EXERCISE REQUIREMENTS
Reproduce the items below word for word, from their very first line through the line with "I want to click on I", including both of those lines.

RECORDED DATA
═══

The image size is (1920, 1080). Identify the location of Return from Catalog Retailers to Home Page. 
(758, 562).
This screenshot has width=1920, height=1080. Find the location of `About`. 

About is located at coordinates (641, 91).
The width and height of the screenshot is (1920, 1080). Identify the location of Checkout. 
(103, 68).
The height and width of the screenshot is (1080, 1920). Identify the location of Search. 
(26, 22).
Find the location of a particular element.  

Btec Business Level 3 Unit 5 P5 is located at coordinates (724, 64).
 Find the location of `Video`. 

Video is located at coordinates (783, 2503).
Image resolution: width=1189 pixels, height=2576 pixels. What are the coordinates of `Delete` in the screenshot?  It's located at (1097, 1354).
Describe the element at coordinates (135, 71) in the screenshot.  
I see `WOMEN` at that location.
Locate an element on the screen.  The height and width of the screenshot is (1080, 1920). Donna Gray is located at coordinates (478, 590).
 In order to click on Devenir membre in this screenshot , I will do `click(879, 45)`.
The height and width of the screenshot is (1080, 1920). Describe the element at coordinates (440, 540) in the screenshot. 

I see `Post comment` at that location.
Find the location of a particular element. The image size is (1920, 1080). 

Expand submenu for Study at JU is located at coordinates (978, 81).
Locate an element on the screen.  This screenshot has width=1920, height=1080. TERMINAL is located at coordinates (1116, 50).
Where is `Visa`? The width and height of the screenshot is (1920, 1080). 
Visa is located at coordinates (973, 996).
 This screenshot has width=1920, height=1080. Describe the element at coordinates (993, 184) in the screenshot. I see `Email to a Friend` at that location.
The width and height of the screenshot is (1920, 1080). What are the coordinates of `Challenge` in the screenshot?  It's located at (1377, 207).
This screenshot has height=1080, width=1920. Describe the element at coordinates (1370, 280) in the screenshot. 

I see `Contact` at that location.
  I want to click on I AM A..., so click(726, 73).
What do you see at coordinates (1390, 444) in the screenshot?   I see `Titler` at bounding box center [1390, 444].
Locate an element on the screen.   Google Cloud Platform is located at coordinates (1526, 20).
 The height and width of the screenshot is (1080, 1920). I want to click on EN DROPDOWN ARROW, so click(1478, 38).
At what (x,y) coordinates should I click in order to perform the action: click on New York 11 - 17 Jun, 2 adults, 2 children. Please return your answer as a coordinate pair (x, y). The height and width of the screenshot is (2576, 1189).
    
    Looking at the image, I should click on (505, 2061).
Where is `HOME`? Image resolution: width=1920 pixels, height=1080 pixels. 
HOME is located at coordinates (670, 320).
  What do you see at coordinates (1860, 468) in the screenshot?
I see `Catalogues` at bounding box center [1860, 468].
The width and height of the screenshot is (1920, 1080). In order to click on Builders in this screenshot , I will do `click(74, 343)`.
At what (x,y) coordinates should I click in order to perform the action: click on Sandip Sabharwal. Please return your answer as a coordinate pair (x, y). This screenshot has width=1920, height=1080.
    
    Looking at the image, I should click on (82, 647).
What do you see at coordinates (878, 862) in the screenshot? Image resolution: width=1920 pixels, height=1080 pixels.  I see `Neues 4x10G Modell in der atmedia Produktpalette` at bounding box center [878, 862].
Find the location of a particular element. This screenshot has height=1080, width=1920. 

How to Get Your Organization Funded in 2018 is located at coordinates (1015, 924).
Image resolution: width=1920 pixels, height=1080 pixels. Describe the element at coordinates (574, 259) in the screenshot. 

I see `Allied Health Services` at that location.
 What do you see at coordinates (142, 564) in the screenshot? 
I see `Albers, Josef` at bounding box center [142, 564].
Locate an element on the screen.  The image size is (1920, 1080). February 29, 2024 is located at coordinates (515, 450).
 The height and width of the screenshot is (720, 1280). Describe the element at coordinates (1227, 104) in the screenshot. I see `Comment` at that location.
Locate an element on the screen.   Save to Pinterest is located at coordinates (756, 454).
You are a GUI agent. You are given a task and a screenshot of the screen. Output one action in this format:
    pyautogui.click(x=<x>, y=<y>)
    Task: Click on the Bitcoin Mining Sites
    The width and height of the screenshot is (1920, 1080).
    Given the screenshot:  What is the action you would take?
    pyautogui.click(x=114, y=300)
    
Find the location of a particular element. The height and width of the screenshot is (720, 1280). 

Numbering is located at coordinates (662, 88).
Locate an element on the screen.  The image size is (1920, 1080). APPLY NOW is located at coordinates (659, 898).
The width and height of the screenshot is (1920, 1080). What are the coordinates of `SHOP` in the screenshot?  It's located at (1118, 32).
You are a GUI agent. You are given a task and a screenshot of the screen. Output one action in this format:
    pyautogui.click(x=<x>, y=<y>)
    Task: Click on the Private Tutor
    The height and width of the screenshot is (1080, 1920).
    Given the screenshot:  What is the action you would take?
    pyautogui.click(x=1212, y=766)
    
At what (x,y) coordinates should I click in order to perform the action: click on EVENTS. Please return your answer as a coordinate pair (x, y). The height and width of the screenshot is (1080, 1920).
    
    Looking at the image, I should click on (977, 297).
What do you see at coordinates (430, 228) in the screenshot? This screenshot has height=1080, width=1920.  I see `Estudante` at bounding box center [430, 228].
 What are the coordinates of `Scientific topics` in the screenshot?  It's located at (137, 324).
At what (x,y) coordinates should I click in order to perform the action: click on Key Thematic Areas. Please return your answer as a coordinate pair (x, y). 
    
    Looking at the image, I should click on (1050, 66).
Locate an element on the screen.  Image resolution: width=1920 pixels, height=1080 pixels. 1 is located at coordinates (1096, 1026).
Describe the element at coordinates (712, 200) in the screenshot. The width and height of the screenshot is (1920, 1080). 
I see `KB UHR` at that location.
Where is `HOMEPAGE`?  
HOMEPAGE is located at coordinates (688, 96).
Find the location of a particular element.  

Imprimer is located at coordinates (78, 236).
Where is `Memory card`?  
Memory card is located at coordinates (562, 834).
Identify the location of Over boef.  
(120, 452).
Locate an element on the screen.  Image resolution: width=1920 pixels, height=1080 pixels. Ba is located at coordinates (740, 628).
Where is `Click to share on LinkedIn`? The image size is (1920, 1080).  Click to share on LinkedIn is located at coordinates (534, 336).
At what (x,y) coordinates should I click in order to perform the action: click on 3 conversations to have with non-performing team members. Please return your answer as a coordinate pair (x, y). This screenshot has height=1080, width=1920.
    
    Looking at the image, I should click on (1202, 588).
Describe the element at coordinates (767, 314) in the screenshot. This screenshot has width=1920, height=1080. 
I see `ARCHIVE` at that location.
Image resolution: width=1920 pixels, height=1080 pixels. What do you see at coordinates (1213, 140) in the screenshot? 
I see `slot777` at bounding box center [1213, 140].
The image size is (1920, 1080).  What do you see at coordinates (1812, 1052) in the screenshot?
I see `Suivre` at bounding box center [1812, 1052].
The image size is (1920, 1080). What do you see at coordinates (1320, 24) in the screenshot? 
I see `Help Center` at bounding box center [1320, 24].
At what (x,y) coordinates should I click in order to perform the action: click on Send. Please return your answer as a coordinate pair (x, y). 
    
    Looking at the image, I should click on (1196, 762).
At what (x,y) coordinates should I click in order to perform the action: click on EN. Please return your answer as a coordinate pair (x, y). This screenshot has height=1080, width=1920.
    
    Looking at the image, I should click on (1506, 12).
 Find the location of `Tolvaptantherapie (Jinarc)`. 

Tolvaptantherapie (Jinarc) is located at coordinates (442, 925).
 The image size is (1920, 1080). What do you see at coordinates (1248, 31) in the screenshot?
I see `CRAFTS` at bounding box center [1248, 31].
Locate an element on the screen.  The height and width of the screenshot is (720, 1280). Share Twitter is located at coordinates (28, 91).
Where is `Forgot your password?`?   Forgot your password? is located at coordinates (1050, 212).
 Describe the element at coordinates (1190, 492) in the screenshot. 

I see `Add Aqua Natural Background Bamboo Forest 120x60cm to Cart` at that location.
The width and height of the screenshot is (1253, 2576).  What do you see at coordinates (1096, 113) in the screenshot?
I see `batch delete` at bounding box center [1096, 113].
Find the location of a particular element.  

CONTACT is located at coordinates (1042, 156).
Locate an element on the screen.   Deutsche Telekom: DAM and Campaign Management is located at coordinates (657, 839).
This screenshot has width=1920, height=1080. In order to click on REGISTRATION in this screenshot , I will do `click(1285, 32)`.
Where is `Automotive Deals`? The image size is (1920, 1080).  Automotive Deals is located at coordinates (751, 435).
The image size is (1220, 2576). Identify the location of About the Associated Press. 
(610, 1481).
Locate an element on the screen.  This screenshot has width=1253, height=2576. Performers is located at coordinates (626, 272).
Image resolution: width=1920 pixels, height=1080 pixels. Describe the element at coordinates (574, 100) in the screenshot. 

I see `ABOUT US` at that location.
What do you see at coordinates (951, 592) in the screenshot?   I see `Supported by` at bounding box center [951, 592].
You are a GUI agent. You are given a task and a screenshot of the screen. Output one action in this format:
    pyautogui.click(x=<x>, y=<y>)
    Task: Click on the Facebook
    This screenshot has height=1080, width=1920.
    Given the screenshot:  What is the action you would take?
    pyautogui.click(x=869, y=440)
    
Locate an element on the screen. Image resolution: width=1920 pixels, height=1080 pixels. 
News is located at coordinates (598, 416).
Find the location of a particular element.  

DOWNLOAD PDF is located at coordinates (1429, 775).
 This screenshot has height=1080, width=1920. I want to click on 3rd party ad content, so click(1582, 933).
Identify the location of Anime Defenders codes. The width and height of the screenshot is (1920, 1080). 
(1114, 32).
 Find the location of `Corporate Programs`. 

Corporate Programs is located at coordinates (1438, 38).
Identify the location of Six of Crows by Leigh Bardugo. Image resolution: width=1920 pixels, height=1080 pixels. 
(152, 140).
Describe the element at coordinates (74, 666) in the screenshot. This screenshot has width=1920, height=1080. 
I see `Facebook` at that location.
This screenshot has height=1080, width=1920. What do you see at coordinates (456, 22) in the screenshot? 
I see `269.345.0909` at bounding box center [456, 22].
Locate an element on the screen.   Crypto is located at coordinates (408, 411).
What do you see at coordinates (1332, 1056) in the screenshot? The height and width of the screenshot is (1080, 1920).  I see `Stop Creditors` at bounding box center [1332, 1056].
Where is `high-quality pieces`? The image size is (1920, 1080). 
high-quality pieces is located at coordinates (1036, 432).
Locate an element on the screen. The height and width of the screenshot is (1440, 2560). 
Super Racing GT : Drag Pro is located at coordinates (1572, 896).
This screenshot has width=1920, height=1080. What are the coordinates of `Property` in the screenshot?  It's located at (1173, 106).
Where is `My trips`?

═══

ANSWER TO THIS EXERCISE
The image size is (1920, 1080). Identify the location of Return from Catalog Retailers to Home Page. 
(758, 562).
This screenshot has width=1920, height=1080. Find the location of `About`. 

About is located at coordinates (641, 91).
The width and height of the screenshot is (1920, 1080). Identify the location of Checkout. 
(103, 68).
The height and width of the screenshot is (1080, 1920). Identify the location of Search. 
(26, 22).
Find the location of a particular element.  

Btec Business Level 3 Unit 5 P5 is located at coordinates (724, 64).
 Find the location of `Video`. 

Video is located at coordinates (783, 2503).
Image resolution: width=1189 pixels, height=2576 pixels. What are the coordinates of `Delete` in the screenshot?  It's located at (1097, 1354).
Describe the element at coordinates (135, 71) in the screenshot.  
I see `WOMEN` at that location.
Locate an element on the screen.  The height and width of the screenshot is (1080, 1920). Donna Gray is located at coordinates (478, 590).
 In order to click on Devenir membre in this screenshot , I will do `click(879, 45)`.
The height and width of the screenshot is (1080, 1920). Describe the element at coordinates (440, 540) in the screenshot. 

I see `Post comment` at that location.
Find the location of a particular element. The image size is (1920, 1080). 

Expand submenu for Study at JU is located at coordinates (978, 81).
Locate an element on the screen.  This screenshot has width=1920, height=1080. TERMINAL is located at coordinates (1116, 50).
Where is `Visa`? The width and height of the screenshot is (1920, 1080). 
Visa is located at coordinates (973, 996).
 This screenshot has width=1920, height=1080. Describe the element at coordinates (993, 184) in the screenshot. I see `Email to a Friend` at that location.
The width and height of the screenshot is (1920, 1080). What are the coordinates of `Challenge` in the screenshot?  It's located at (1377, 207).
This screenshot has height=1080, width=1920. Describe the element at coordinates (1370, 280) in the screenshot. 

I see `Contact` at that location.
  I want to click on I AM A..., so click(726, 73).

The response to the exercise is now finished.